Personal information
- Nickname: Stingray
- Nationality: American
- Born: April 10, 1963 (age 63) Terre Haute, Indiana, U.S.
- Height: 6 ft 1 in (185 cm)
- Weight: Cruiserweight

Boxing career
- Reach: 73 in (185 cm)
- Stance: Orthodox

Boxing record
- Total fights: 50
- Wins: 41
- Win by KO: 25
- Losses: 9

= Terry Ray (boxer) =

American boxer

Terry Ray (born April 10, 1963) is an American former professional boxer who competed from 1986 to 2001. He held the WBF cruiserweight title from 1999 to 2000 and challenged once for the WBA cruiserweight title in 1998. As an amateur, he defeated 95 of 104 opponents, winning several state and national championships, and earning himself a spot on Team USA to compete against Scandinavia

During his professional career, Ray was trained by distinguished trainers Kevin Rooney (1991–1992) and Angelo Dundee (1993–1998). Since retiring from boxing in 2001, Ray has remained active in the sport as a trainer to both professional and amateur fighters.

== Early life ==
Terry Ray was born on April 10, 1963, in Terre Haute, Indiana. Ray is the grandson of former five-term mayor of Terre Haute, Ralph Tucker. Ray began boxing in Indiana at a young age to gain an amateur record of 95-9 and going on to win the Indiana Golden Gloves multiple times. In 1985, Ray defeated Melton Bowen in the finals to win the National Police Athletic League Tournament. Also as an amateur after training at the Olympic Training Center in Colorado Springs, Ray earned himself a spot on team USA vs. Scandinavia.
Ray is a graduate of Indiana State University.

== Professional career ==

Ray began his professional boxing career in 1986, debuting his first two fights on ESPN. In 1991–1992, Ray trained in Catskill, New York under Kevin Rooney, winning 12 fights on the east coast. From 1993 to 1998, Ray trained with Angelo Dundee in Hollywood, Florida. In 1994, Ray fought on CBS against WBF Champion Kenny Keene. The fight between Keene on October 8 ended in a decision loss for Ray.

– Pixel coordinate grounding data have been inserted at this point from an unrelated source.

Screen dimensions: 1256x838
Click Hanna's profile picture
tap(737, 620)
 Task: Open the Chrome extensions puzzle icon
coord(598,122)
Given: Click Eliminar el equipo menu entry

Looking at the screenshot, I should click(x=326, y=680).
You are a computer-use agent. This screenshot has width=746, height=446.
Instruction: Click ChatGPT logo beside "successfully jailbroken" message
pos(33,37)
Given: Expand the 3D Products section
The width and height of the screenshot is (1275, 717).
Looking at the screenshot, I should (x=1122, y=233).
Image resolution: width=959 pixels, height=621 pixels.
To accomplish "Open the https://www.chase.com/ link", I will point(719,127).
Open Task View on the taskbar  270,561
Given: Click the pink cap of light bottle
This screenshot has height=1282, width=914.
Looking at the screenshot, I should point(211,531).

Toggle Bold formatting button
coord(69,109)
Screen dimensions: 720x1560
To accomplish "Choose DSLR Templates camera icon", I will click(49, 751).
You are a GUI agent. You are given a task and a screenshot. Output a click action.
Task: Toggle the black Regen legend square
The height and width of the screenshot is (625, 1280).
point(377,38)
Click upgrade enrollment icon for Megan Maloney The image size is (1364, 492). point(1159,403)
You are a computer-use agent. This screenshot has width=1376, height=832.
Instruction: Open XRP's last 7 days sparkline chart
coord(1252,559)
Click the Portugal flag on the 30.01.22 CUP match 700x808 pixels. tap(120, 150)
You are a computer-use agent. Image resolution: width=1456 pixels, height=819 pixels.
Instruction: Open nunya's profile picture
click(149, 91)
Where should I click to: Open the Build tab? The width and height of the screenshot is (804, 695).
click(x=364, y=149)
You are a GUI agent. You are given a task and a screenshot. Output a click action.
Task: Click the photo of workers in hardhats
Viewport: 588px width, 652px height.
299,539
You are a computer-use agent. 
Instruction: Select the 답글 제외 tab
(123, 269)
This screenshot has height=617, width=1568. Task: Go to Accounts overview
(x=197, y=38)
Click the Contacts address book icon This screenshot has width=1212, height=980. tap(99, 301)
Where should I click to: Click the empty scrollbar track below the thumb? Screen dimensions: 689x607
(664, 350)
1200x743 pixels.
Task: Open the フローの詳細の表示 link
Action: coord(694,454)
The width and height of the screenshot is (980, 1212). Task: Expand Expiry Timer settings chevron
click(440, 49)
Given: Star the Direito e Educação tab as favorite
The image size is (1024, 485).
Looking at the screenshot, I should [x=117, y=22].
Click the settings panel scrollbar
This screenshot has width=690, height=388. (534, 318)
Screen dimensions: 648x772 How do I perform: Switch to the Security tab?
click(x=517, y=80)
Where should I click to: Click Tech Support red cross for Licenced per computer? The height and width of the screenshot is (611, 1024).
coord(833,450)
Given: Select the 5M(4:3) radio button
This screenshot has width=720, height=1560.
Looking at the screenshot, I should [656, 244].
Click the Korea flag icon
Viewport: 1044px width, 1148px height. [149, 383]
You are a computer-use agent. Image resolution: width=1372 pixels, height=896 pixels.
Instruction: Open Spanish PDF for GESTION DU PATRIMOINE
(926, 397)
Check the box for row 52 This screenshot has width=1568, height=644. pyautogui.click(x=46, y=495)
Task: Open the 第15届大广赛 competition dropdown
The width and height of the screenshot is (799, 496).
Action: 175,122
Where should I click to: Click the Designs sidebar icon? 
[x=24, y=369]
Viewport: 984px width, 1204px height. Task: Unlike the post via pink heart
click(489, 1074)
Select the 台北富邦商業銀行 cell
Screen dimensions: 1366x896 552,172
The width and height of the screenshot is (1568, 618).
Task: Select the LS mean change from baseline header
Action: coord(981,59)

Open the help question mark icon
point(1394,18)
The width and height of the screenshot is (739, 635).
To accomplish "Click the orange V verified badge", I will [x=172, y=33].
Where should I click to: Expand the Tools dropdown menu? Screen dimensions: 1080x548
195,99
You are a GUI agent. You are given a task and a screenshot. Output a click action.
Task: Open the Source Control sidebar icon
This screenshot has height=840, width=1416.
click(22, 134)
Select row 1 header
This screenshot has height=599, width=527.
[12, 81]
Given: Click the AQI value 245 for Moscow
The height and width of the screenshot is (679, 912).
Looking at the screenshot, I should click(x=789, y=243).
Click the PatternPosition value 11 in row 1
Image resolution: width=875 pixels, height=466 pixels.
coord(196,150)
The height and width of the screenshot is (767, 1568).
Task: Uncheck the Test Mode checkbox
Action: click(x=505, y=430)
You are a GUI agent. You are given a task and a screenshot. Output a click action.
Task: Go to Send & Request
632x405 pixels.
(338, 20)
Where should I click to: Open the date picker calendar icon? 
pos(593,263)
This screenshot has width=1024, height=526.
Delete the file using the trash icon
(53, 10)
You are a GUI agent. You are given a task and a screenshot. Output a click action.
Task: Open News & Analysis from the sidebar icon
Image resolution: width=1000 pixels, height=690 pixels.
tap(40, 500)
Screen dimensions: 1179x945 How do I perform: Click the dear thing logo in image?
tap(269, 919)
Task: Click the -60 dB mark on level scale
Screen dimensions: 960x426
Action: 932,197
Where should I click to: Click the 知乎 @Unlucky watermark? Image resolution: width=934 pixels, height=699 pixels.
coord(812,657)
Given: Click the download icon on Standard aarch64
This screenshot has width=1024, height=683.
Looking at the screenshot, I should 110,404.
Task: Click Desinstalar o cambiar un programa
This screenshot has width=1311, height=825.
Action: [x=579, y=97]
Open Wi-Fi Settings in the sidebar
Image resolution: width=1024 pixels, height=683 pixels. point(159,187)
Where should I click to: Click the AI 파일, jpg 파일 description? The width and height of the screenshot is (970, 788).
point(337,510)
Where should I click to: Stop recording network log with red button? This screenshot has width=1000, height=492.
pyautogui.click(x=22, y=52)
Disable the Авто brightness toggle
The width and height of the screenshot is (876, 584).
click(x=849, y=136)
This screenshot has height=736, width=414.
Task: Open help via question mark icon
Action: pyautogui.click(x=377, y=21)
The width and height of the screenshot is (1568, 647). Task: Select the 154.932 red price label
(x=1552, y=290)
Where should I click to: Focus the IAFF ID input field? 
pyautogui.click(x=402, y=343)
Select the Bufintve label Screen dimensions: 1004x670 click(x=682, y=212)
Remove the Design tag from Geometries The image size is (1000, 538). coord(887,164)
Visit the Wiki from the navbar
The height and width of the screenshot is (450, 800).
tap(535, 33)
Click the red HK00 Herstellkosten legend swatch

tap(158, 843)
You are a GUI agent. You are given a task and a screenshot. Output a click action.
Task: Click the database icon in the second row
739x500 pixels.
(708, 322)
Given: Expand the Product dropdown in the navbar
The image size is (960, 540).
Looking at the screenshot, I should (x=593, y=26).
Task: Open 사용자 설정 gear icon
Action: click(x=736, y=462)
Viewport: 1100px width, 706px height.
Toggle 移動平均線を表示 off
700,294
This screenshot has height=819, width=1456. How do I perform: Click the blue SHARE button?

In 1997, Ray fought former WBA champion Robert Daniels on USA Tuesday Night Fights withRay losing a split decision. Announcer Sean O'Grady had Ray winning the bout 7–3. In 1998, Ray challenged for the WBA cruiserweight title against Fabrice Tiozzo in Lyon, France. He lost to Tiozzo by first round knockout. Ray went on to win the WBF title in 1999 and defended it three times before losing it to Bash Ali in Lagos, Nigeria. Ray was inducted into the 2020 class of the Indiana Boxing Hall of Fame.

==Outside of boxing==
In 2012, Ray was convicted of sexual battery involving a 14 year old girl, receiving an 18 month suspended prison sentence.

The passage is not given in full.